Musikalische Hilfe für die Philippinen

Besonderes Klangerlebnis - swingend und jazzig -das Orchester Wolfgang Menzel
Besonderes Klangerlebnis - swingend und jazzig -das Orchester Wolfgang Menzel
Foto: Uta Baumeister

Volkringhausen.  Als der Taifun „Haiyan“ am 8. November Tod und Verwüstung über die Philippinen brachte, hinterließ er nicht nur materielle Zerstörung, sondern bohrte sich tief in die Seelen der betroffenen Menschen. Vielleicht konnten die Leidtragenden gestern einen Moment lang spüren, dass es etwa 10 000 Kilometer entfernt Menschen gibt, die ihre Not nicht aus dem Blick verloren haben und die gestern Nachmittag in der Schützenhalle mehr als ein Zeichen setzten.

Mit ihrem grandiosen und abwechslungsreichen Benefizkonzert boten der Gastgeber MGV Cäcilia Volkringhausen, der Mendener Chor VokalArt, der Männerchor 1874 Balve und das Orchester Wolfgang Menzel ihre Unterstützung für den guten Zweck. Dass der Erlös des Konzerts den Opfern der Unwetterkatastrophe zugute kommt, dafür sorgt die philippinische Frauengruppe im Hochsauerland, die schon seit vielen Jahren soziale Projekte durchführt.
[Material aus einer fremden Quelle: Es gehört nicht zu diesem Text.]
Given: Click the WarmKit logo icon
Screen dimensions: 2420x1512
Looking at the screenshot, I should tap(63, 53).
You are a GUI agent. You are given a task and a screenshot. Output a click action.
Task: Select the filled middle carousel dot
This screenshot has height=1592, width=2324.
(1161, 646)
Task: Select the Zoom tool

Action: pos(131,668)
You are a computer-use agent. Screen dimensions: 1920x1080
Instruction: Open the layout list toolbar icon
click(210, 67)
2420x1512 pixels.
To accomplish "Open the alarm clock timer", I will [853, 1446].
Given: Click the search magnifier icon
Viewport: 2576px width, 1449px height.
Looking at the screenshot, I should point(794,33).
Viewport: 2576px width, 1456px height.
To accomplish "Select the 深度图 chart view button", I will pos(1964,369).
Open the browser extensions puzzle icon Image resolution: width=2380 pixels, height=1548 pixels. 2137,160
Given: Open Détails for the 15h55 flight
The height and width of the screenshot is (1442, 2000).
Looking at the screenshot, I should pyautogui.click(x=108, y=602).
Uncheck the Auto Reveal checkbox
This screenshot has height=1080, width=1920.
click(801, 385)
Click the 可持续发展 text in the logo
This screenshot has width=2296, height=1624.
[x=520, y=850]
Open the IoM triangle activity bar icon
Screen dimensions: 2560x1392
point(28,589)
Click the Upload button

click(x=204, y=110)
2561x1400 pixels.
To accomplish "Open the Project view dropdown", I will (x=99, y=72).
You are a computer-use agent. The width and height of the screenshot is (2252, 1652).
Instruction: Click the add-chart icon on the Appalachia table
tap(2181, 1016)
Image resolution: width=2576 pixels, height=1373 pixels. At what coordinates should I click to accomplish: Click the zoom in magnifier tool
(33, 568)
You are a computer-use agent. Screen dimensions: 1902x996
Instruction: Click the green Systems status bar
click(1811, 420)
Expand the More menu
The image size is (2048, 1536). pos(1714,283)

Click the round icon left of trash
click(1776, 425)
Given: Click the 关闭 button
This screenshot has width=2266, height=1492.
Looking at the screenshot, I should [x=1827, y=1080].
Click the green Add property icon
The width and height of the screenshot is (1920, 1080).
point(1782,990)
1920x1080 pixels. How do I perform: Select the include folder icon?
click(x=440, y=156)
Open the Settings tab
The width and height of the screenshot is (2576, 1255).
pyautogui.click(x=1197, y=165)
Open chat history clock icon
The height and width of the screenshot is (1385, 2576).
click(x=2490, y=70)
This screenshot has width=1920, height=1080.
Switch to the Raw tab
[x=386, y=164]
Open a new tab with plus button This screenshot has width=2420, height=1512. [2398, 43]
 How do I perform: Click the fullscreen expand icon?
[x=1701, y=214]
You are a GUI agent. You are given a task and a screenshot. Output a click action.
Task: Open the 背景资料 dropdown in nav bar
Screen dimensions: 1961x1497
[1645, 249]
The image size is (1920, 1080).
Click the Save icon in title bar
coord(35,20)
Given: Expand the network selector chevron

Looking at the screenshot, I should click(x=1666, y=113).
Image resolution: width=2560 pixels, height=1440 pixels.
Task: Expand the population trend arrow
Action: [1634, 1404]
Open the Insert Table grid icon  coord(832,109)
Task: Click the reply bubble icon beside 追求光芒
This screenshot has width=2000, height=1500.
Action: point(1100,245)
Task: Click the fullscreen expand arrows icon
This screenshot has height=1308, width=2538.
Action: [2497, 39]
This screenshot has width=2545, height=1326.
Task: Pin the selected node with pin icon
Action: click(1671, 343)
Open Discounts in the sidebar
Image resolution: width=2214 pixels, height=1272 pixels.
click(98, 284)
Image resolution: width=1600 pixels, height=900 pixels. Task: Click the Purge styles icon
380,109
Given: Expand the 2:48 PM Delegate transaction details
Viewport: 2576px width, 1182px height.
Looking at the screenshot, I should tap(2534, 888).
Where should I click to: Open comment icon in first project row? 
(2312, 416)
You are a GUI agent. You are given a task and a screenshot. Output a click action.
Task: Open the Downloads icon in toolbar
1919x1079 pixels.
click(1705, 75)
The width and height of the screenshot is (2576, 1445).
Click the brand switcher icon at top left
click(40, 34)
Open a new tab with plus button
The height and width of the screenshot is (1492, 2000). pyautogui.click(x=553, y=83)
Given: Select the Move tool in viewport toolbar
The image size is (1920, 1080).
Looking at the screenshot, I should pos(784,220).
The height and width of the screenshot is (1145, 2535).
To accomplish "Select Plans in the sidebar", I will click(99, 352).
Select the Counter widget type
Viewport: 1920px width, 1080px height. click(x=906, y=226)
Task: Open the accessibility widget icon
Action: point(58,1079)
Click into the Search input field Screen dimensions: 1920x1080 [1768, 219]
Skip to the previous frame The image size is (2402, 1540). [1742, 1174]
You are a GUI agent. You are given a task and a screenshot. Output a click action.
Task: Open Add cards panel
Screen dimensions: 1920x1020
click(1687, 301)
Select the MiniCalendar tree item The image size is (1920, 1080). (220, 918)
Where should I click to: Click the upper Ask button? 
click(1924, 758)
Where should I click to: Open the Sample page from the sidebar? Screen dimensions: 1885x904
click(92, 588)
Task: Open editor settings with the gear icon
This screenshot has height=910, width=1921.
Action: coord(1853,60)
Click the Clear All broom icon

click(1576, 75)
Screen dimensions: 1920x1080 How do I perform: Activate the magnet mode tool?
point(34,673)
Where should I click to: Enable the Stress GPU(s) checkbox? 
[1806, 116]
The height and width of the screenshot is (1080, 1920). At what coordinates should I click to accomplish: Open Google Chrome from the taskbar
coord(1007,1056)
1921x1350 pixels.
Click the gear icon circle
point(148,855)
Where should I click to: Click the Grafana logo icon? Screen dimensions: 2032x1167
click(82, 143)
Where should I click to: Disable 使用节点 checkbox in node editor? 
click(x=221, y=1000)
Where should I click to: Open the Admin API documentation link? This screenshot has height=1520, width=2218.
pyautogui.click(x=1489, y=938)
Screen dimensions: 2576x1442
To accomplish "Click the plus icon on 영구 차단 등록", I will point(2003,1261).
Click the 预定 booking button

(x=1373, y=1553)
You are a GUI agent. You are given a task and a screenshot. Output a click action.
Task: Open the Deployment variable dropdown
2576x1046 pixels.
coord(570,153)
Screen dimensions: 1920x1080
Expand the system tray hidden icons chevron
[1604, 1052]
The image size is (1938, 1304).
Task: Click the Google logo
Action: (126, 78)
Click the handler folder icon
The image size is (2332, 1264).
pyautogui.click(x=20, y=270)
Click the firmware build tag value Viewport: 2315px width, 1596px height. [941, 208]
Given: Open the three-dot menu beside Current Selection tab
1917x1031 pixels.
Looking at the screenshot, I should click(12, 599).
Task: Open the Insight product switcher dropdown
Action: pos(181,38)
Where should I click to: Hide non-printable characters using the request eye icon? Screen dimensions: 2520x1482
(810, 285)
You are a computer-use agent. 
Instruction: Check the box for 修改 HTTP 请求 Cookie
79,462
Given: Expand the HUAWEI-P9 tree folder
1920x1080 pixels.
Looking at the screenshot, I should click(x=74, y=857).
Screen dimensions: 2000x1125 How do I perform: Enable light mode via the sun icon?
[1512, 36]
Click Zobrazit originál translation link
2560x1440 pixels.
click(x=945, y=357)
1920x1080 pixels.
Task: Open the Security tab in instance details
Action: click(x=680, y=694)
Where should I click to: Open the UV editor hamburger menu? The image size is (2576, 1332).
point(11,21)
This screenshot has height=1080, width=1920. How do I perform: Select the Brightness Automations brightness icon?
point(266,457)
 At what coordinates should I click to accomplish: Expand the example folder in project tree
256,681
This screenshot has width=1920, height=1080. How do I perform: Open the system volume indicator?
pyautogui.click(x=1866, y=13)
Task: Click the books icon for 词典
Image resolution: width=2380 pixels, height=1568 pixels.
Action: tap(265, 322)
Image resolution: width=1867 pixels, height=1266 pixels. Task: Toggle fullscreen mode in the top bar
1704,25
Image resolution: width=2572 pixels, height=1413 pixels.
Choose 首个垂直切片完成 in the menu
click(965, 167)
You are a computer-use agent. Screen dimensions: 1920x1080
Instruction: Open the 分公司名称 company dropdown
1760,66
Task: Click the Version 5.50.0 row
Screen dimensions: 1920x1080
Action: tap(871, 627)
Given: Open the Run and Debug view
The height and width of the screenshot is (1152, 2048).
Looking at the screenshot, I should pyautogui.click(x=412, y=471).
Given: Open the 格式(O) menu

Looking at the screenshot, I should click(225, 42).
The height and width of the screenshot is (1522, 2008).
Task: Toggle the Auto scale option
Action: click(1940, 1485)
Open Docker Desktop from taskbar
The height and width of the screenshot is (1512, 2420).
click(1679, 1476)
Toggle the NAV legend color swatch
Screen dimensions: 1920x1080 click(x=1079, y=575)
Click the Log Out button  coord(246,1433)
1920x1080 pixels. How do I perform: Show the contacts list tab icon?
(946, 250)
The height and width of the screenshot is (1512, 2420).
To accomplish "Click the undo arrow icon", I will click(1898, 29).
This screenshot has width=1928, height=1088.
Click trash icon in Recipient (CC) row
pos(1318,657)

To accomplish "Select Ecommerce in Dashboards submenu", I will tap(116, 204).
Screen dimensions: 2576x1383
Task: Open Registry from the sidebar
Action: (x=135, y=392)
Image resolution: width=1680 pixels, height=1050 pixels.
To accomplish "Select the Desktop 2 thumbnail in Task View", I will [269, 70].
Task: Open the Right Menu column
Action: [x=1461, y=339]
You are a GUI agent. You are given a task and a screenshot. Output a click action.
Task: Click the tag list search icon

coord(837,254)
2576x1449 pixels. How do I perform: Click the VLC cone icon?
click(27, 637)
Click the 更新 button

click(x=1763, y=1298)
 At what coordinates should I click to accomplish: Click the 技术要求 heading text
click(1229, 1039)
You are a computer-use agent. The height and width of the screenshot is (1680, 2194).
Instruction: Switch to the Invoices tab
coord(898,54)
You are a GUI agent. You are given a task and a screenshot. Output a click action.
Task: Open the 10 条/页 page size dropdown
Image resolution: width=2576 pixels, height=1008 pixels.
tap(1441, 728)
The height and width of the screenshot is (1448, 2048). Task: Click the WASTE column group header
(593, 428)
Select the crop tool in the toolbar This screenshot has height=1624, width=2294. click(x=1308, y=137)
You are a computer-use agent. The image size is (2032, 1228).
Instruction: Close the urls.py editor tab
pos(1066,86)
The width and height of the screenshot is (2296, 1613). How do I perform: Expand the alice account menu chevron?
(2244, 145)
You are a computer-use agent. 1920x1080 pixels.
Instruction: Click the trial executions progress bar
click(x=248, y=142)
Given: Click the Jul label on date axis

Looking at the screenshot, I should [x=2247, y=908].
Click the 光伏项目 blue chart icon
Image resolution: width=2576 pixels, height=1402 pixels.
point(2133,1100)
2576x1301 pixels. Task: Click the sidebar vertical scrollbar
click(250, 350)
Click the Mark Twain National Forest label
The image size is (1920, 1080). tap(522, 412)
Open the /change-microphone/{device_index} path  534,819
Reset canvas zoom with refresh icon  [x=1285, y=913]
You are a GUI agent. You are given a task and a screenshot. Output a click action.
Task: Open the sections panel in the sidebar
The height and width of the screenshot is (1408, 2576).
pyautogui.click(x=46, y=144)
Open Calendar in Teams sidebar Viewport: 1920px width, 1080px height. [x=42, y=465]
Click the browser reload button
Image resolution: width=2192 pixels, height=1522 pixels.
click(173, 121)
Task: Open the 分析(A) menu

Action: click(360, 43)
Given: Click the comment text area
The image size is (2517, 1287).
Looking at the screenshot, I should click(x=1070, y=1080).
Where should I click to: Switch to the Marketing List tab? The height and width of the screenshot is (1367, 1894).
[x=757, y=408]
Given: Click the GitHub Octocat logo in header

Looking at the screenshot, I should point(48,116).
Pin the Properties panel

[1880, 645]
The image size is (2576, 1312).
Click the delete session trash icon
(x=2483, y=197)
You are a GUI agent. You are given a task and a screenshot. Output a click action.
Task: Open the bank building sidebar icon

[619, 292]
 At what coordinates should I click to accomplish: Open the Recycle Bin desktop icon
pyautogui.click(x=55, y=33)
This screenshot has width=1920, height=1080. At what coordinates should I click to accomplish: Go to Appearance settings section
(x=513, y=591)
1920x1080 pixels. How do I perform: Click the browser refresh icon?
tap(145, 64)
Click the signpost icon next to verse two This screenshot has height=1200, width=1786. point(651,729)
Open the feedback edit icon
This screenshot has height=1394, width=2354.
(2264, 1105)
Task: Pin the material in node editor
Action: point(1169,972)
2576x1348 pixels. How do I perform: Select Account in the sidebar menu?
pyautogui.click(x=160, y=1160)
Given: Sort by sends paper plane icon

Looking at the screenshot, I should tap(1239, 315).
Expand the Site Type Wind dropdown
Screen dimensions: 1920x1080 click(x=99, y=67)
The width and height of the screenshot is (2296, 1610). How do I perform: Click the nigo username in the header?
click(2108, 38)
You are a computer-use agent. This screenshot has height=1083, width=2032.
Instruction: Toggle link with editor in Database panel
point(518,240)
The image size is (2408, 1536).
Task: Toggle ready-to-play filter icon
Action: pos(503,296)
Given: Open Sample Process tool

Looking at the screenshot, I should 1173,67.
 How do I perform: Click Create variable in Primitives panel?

Die Verantwortliche der Interessengemeinschaft, die seit über 30 Jahren in Deutschland lebende Marietta Esteban-Richter, stellte ihr Heimatland im Rahmen einer Fotopräsentation vor.

Als Schirmherr des nicht alltäglichen und außergewöhnlichen Konzerts begrüßte Bürgermeister Hubertus Mühling die mehr als 400 Zuhörerinnen und Zuhörer. „Wenn ich sehe, mit welcher Schnelligkeit und mit welcher Bereitschaft die heutigen Aktiven sich bereit erklärten, dieses Konzert auf die Beine zu stellen, dann muss ich an dieser Stelle ein aufrichtiges und freudiges Dankeschön aussprechen“, richtete Hubertus Mühling ein Lob an alle Akteure.

Neben den Chören und dem Orchester galt sein Dank auch dem Musikverein Balve für die Restauration und der Schützenbruderschaft St. Hubertus, die ihre Schützenhalle kostenlos zur Verfügung gestellt hatte. Als einen der Mitorganisatoren richtete Mühling einen besonderen Gruß an den Mendener Musiker Gisbert Reich.

Es folgte ein Konzert, das facetten- und klangfarbenreicher nicht hätte sein können. Den Geschehnissen auf den Philippinen angemessen, hatten sich die musikalischen Leiter für einen eher ruhigen Konzertaufbau entschieden. Moderator Klaus Levermann versprach Lieder, die zu Herzen gehen sollten.

Der Wechsel zwischen melancholisch anmutenden und temporeichen Stücken der Chöre sowie den swingenden Jazzelementen der Bigband „Orchester Wolfgang Menzel“ zog das Publikum in den Bann.

Im ersten Konzertteil präsentierten die Chöre geistliche Musik. Die Bigband begeisterte mit entspannten Jazzrhythmen und sorgte mit der „Moonlight Serenade“ für einen beschwingten Auftakt. Im Gedenken an die verstorbenen Opfer setzten die beiden Meisterchöre MGV Cäcilia Volkringhausen und Vokal-Art unter Leitung von Klaus Levermann mit Schuberts „Heilig“ einen eindrucksvollen Akzent. Als sich das gesamte Publikum erhob und die beiden Chöre das Sanctus anstimmten, herrschte eine berührende Atmosphäre.

Diese Stimmung zu halten, gelang den Chören und dem Orchester auch anschließend in brillanter Weise. Mit weltlichen Liedern schloss sich der zweite Konzertteil nach einer kurzen Pause an. Hier begeisterten alle Chöre und das Orchester gleichermaßen mit temporeicheren Stücken auf sehr hohem Niveau. Die musikalische Reise führte unter anderen nach Schottland (Loch Lomond, Solist André Stracke, VokalArt) und Nordirland (In der Fremde, MGV Cäcilia). Der Männerchor 1874 Balve mit seinem Chorleiter Hubertus Schönauer brachte mit „Morgen marschieren wir“ und „Blankenstein Husar“ besonders zackige Melodien auf die Bühne. Auch das Lieblingsstück des Dirigenten, das bekannte Bergsteigerlied „Bena Calastoria – Tal in den Bergen“ (Bepi de Marzi), fehlte nicht in seinem Programm. So wunderbar musikalisch kann „Hilfe“ sein, durch die die Ärmeren nicht aus den Augen verloren werden.